School counsellors and adult counsellors have traditionally had very few common arenas. As unemployment grew in the first half of the 1990:s young people were among the hardest hit. The local education authorities were responsible for youngsters up to the age of 20, after that AMS took over. It soon became apparent however that the boarder between the two authorities was in itself a problem. Young people risking unemployment needed to come into contact with the realities of the labour market and vocational counselling at an earlier stage. This insight led to “informal” contacts and co-operation between counsellors and in some cases the local job-centres (AMS) appointed special “Youth Counsellors” to work with young people and the special problems concerned with entering the labour market for the first time. These first steps in finding common arenas has developed through the years and is now commonplace with co-operation between the two authorities to find suitable and flexible solutions to difficult counselling problems. Even counselling centres with both school and AMS counsellors represented are now becoming commonplace.

Until very recently the public sector (AMS) has had a total monopoly in all matters concerning employment and recruitment. Trade unions, the state church and volunteer organisations have always been closely entwined with the federal organisations and have not competed with them. This is especially evident concerning the provision of career development services. Similarly there have been no private sector alternatives to public counselling.

Even private companies have access to the state computer bank containing vacancies and employment seekers and these complement the state employment services. During recent years changes have been made, the monopoly is broken and niche companies such as Manpower have begun to establish themselves. Both large and small corporate companies are extensively now turning to recruitment agencies where they would previously have been obliged to use the state employment offices. It is possible to see some patterns developing where private sector companies specialise in providing work force to selected areas of the labour market. Two examples are qualified medical staff for hospitals (nurses and doctors) and relatively unqualified temporary staff across a wide range of fields e.g. shop assistants, cleaning personnel, clerical staff etc.

5. Counsellor training

There is only one academic training programme for counsellor training in Sweden. The programme is a three-year university course leading to a B.Ed. in Counselling. For employment within the educational system this training is a mandatory. There are even Masters and doctoral programmes for these graduates.
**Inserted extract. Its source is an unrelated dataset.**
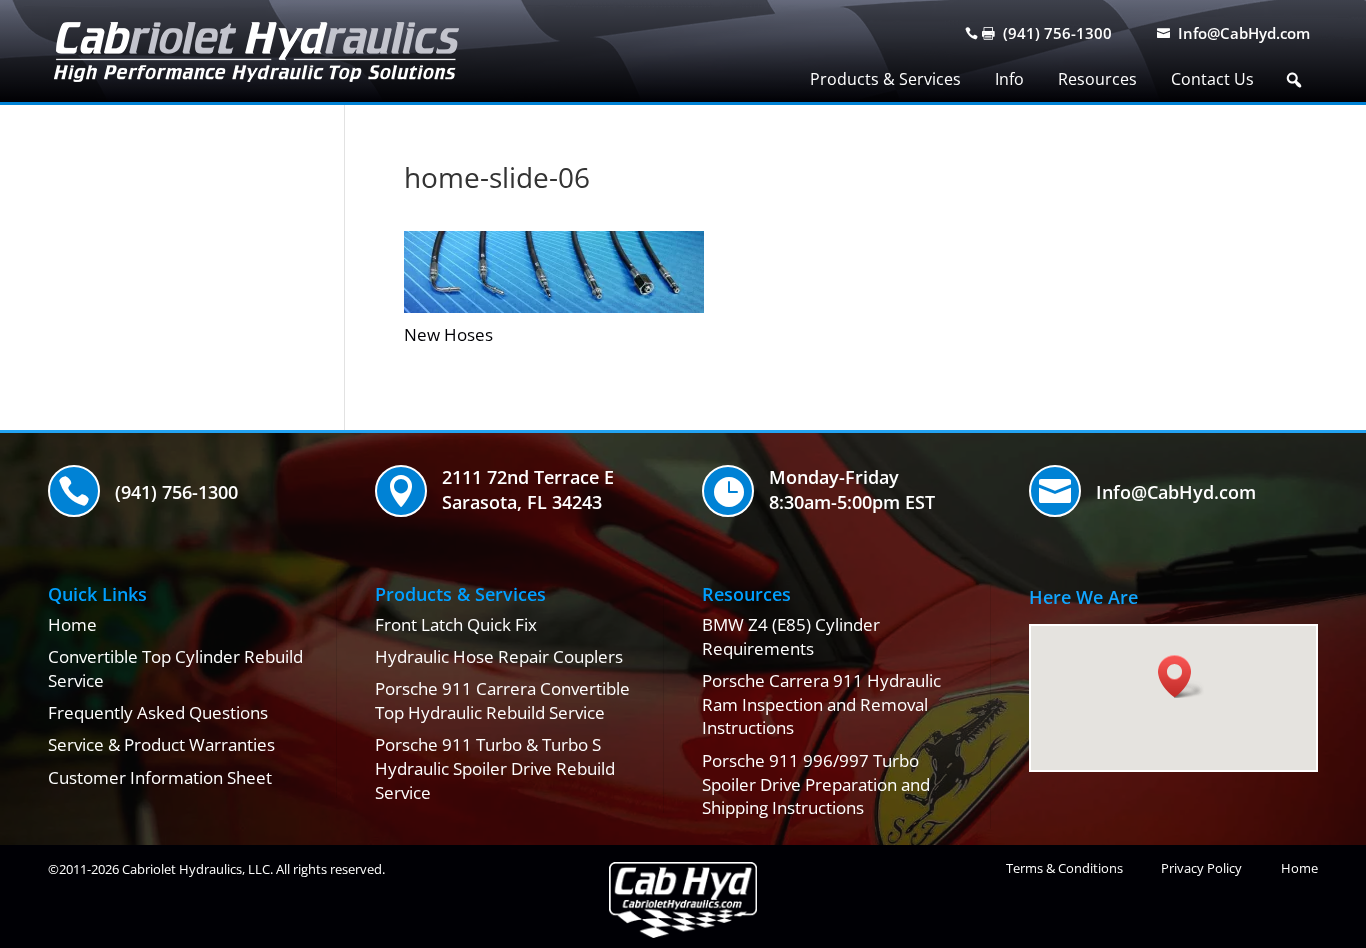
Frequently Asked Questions (158, 712)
For work as a counsellor in the State Employment Authority (AMS), no formal qualifications are required as in training is given to new employees. The duration of this basic counsellor training varies but rarely exceeds more than a few of weeks. After basic training AMS-counsellors are frequently offered courses specially constructed for their special needs. During the past decade AMS has recruited an increasing number of graduates from the counselling programme. Modules from the B.Ed. counselling programme have for some years been utilised for the further training of AMS-counsellors.